2020-02-21
事業用ビルに事務所を構えると通常すべての部屋が事務所用として貸し出されているが、なかには居住用マンションで事務所可の物件などがあり、居住用のマンションを借りて事務所として使用した場合の消費税の取扱いには注意が必要だ。その家賃は課税取引として仕入税額控除することができるのだろうか。この場合は、契約当事者間で住宅以外の用途に変更した旨の契約変更を交わしているかで判断することになる。
消費税法において、住宅の貸付けが非課税となるのは、契約において人の居住の用に使用することが明らかにされている場合に限られている。居住用と定められた契約のまま、事務所等の居住用以外の用途に使用していたとしても、契約で用途変更しない限り仕入税額控除の対象とすることができない。つまり、居住用として契約している場合は、課税取引にならないのだ。
契約当事者間で居住用として使用するものとして契約をしていても、借りている側が実際に事務所として使用している場合は、実体に基づいて課税するという原則から、その家賃は課税仕入に該当し仕入税額控除ができると考えても無理はない。しかし、これは住宅の貸付を非課税とする法令の関する消費税基本通達に明記されているので、これに反する取扱いをした場合は、税務調査等で指摘されてしまう。

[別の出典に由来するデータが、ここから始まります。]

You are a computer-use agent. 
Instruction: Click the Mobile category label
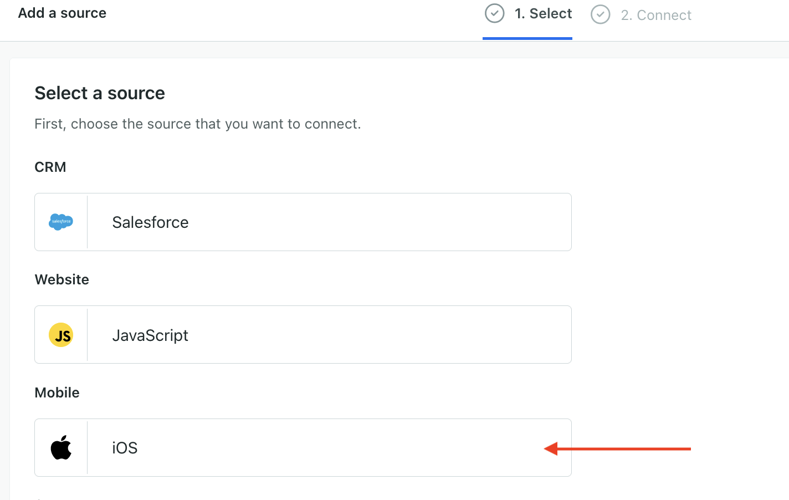(57, 393)
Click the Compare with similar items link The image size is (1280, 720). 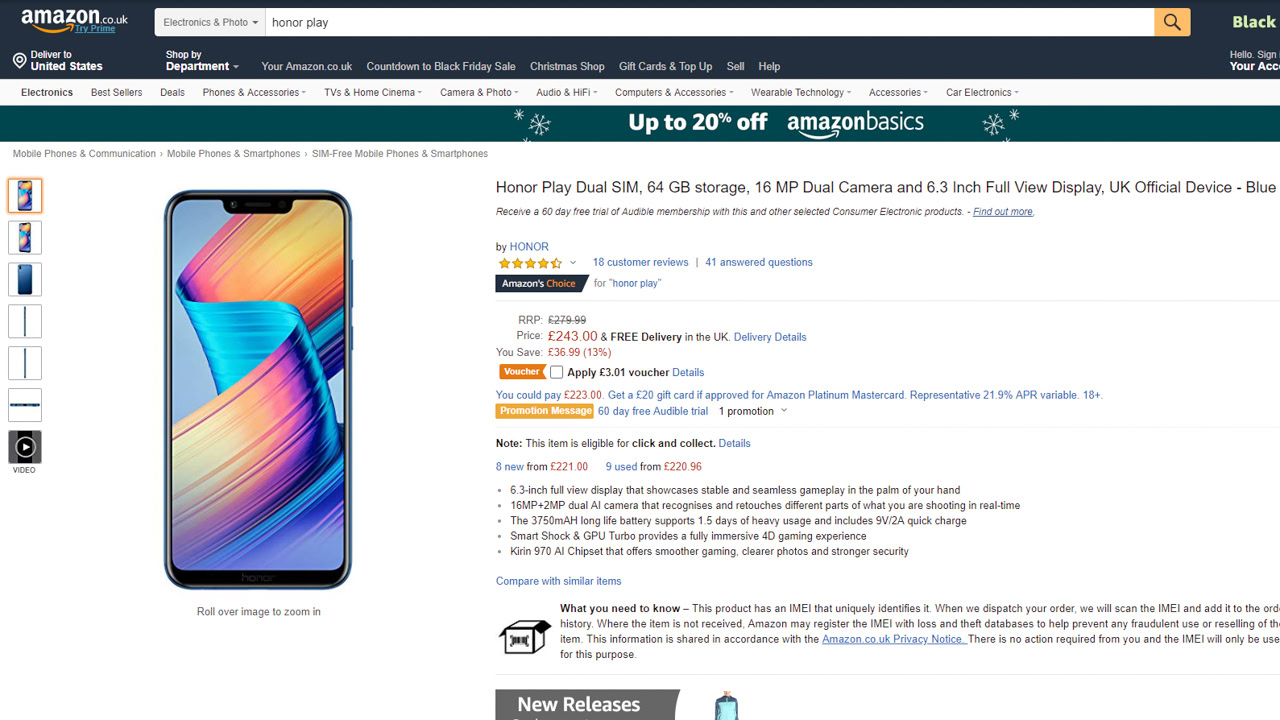558,581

そのようにならないためにも、用途変更した場合には、契約で使用目的を明らかにしておく必要がある。家賃を仕入税額控除の対象にするためには、契約変更が必須となる。ただし、注意したいのは、一般的に用途変更に応じない貸主も多いし、用途を変更するという合意のないまま借主が勝手に用途を変更したことが明らかになってしまえば、契約違反による退去を求められる可能性もあるということだ。
さらに、家賃を支払う側で仕入税額控除を行うということは、受け取る側が消費税の課税事業者であれば、その消費税納税額が増えるということになり、当然、家賃の金額を消費税分値上げされる可能性が高くなる。そのようなリスクがあるので、居住用のマンションを事業用として契約変更しようとするときは、仕入税額控除だけに捉われず慎重に判断する必要があるだろう。